- Source document:

It was really my admiration for Italo Spinelli’s Asiatica initiative coupled with his personal charm (I later came to know that he was one of the best performers that I’ve come across), idiosyncrasy and an unfinished affair in India that got me on the flight to Rome via Mumbai. After having been intrigued with his unique invite to participate in the Archive to the East / Memory of the World Project wherein one would be given entry to the Luce Cinecitta Archives and a camera to shoot in Rome… it was my turn to open a personal Pandora’s Box. It was none other than the footage that I’d myself shot over many years across generations of Digital Cameras and preoccupations.

Dataset rows:
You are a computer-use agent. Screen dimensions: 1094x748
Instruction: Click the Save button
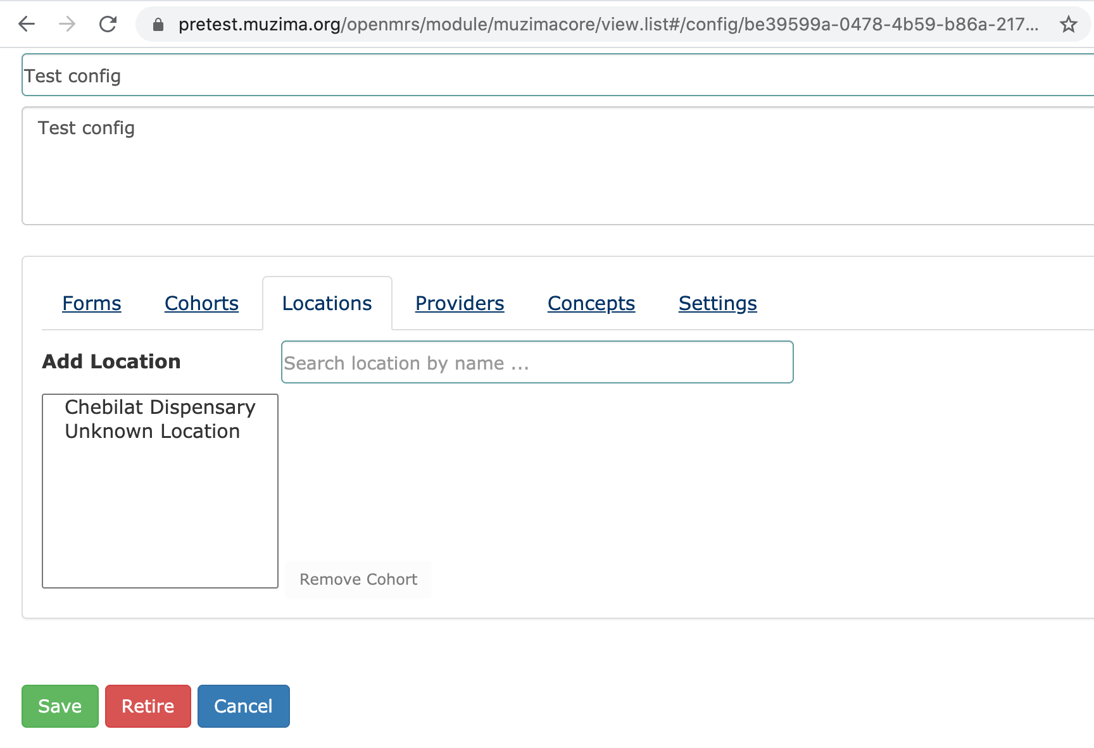click(60, 706)
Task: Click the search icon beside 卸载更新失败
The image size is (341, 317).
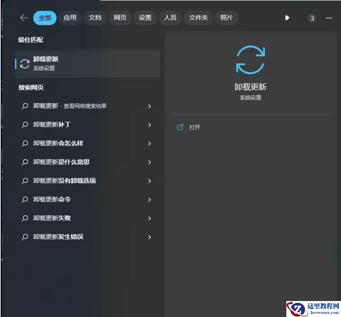Action: (25, 218)
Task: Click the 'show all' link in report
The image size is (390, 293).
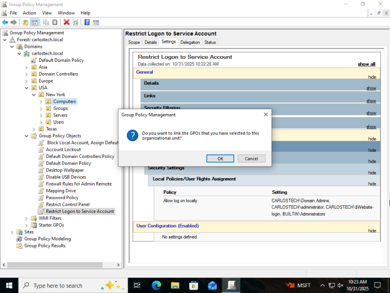Action: coord(366,64)
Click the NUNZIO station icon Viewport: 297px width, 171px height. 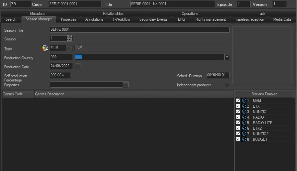244,112
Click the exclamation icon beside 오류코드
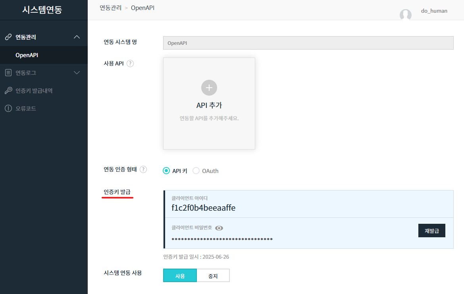 [x=8, y=108]
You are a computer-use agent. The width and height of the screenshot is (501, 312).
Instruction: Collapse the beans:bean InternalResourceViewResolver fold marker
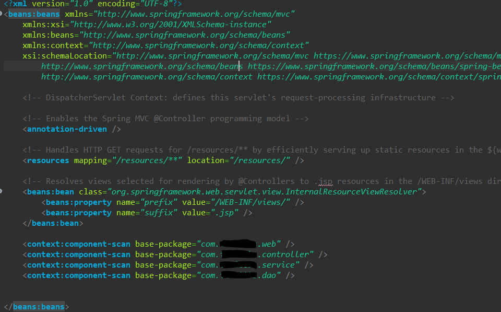click(3, 192)
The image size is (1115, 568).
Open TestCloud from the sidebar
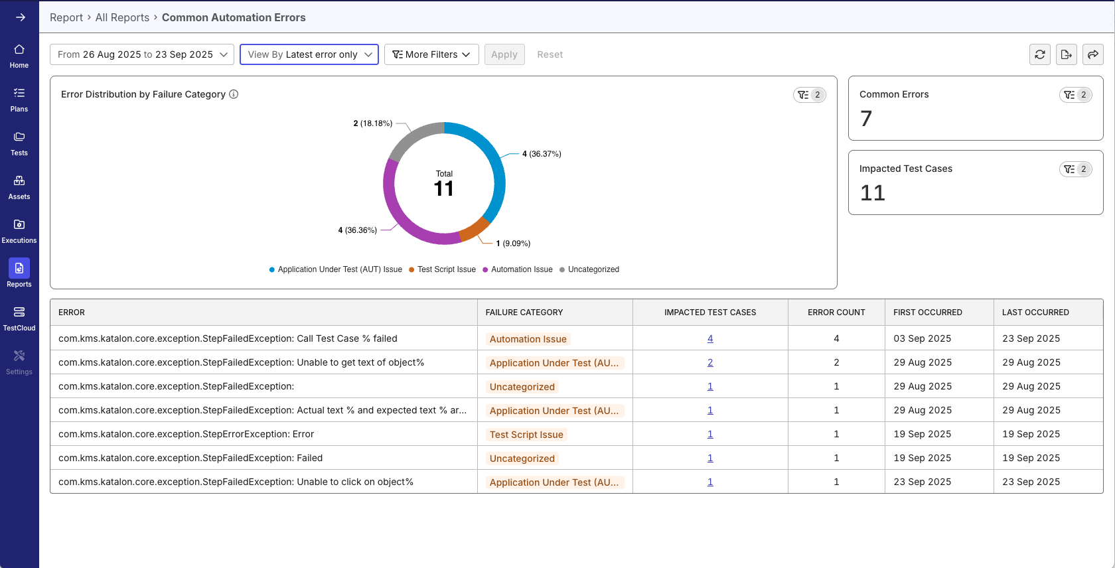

- Required tasks:
1. According to the passage about Italo Spinelli's invitation, what project was the writer invited to take part in?
2. Pick up the passage about Italo Spinelli's invitation where it stops and carry it forward.
The records were drawn from a separate source, unrelated to the text.

- Responses by task:
1. The Archive to the East / Memory of the World Project.

2.
Cinecitta was being converted into an Amusement Theme Park (which it in many ways already survives as) I was told at the Coffee Corner down the corridor, Fellini’s cradle and homeland. Clearly it mattered to everybody around. Apart from the series of strikes in the Govt. sector organizations such as Cinecitta, Bangladeshi citizen-immigrants (it’s a crazy system) spilling over the vastness of the ancient capital and my friends’ increasing despair with the way the Festival itself was struggling against Zeitgeist et al. that struck the first chords after the tryst with destiny part. It was a waking up… inside the body of a giant called Time. Most people worth their salts maintain that Time is an illusion, a Frankenstein that never happens. But, while in Rome… Here, Then (also a Mao Mao film) to me and, possibly my closest allies for those days in Rome – filmmakers Mao Mao, the Bad Boy of Beijing Film School himself and Hady Zacak, cool professor from Lebanon (both were making their counterparts for the series) it was more real than the Circus Maximus or the Coliseum. And from the extremely ‘given to evolutions’ manner in which it has conducted itself till date… one might even think, that It’s here to stay longer than we wish. The various cuts & bruises that followed in my encounters with the Frank fellow therein show as various versions of the same struggle…
4 hrs. to Mumbai
Although Italo and Marco Aureli of Associazone Culturale Mnemosyn has arranged for a special fees-paid Visa (third world indie movie’s little delight), it takes around 3 hours to get the Papers.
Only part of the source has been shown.